### TEXT TO READ ###
# Thoughts on bashing a large scale Forney



## joe rusz (Jan 3, 2008)

There's an excellent article in the latest "Narrow Gauge and Short Line Gazette" on bashing a Bachmann Forney (theirs is 0n30 scale) and turning it into an 0-4-0 swticher with a slope back tender. Looks really cute and I can just picture it scooting around an industrial site, shuffling box cars and such. I know the large scale Forney is pricey and ya gotta cut it all up. But what's a unique loco worth? And don't tell me ya don't buy magazines anymore 'cause they're too expensive. I say, eat less take-out and spend the money on a nice model train mag.


----------



## altterrain (Jan 2, 2008)

Here's a similar bash http://www.railroad-line.com/forum/...C_ID=28877 
Seems like a lot of money for such a project when you can get a B-mann sidetank porter for $120 to use as a starter. 

-Brian


----------



## Spule 4 (Jan 2, 2008)

....or buy mine I had here on the classifieds a couple weeks back, I think the buyer has backed out.


----------



## joe rusz (Jan 3, 2008)

Yeah, Brian, but can ya take the saddle tanks off that loco? Cause if they're part of the boiler, yer outta luck. And is it 1:20.3? I'm not up to speed on all the Bachmann locos.


----------



## altterrain (Jan 2, 2008)

Yes you're right. You would have to make a new boiler but that's not difficult. The latest version is a 1:20 Spectrum model.
### DATA SHOWN ###
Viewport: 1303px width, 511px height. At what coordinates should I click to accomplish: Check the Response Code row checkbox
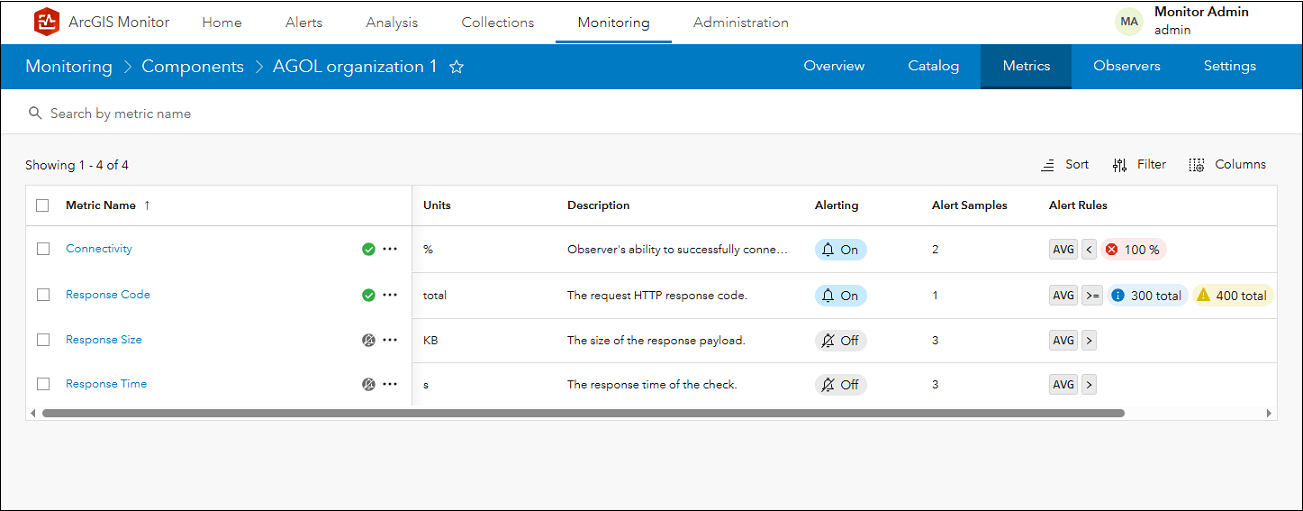tap(43, 295)
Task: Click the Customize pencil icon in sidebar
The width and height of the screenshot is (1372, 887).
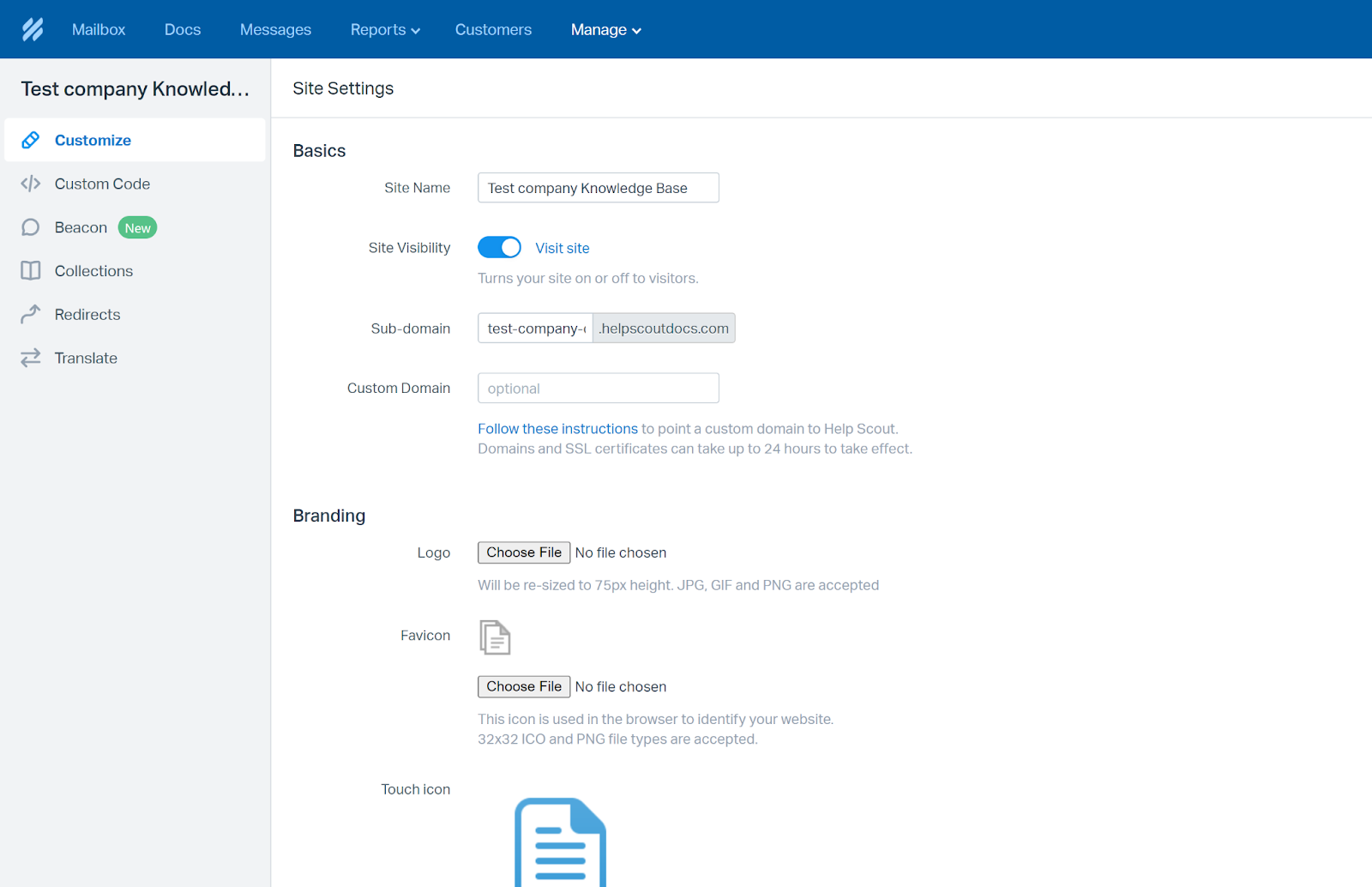Action: click(x=31, y=140)
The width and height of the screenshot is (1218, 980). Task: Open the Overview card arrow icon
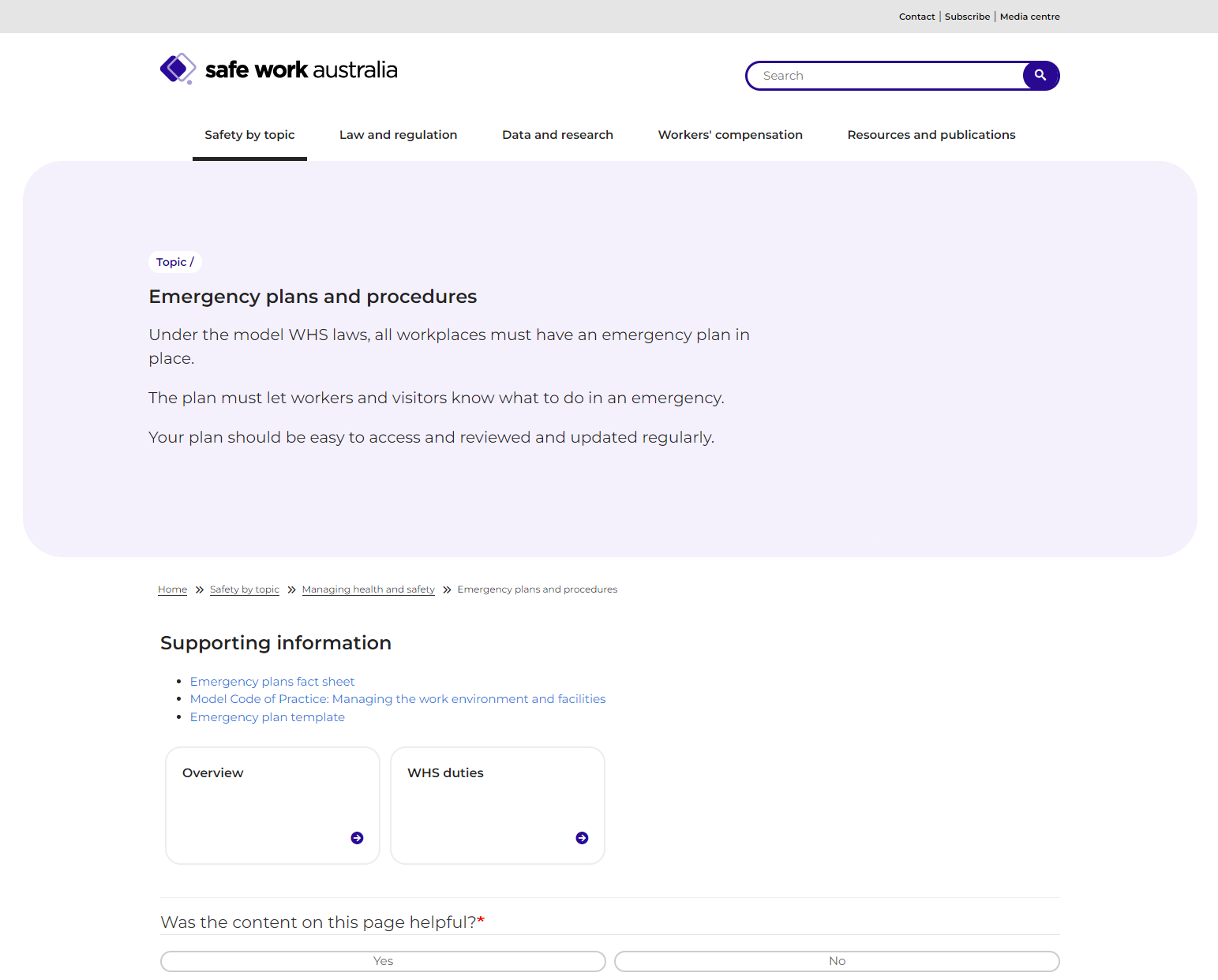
###
SHORT EXERCISE 1.
What does the large scale Forney thread say from "There's an excellent" up to and including "model train mag."? Copy that part word for word.
SHORT EXERCISE 2.
How might the Forney thread go on after its last post? Write the next part.

ANSWER 1.
There's an excellent article in the latest "Narrow Gauge and Short Line Gazette" on bashing a Bachmann Forney (theirs is 0n30 scale) and turning it into an 0-4-0 swticher with a slope back tender. Looks really cute and I can just picture it scooting around an industrial site, shuffling box cars and such. I know the large scale Forney is pricey and ya gotta cut it all up. But what's a unique loco worth? And don't tell me ya don't buy magazines anymore 'cause they're too expensive. I say, eat less take-out and spend the money on a nice model train mag.

ANSWER 2.
-Brian


----------



## dana (Jan 7, 2008)

why not bash a old pual bunyan (bachman) 0-4-0 first into a forny then your fony (if you get one ) will not be wrecked if your experiment dosent work out well . you can find those squared tank 0-4-0 s on ebay


----------



## East Broad Top (Dec 29, 2007)

I saw some very neat On30 Forney "conversion kits" at the Narrow Gauge convention, and thought it'd be fun to do something like that with the large scale one. Don't expect anything like that from the TRR shops any time soon, mind you... 

Later, 

K


----------



## Mik (Jan 2, 2008)

If you need an 0-4-0 with tender, the EASIEST conversion is to stick a NOS Delton (or Aristo) c-16 cab on the Aristo 0-4-0. Takes about 40 minutes.....


----------



## joe rusz (Jan 3, 2008)

K,

Re the NG Convention and "conversion kits," did ya take any pictures of the Forney conversion kits?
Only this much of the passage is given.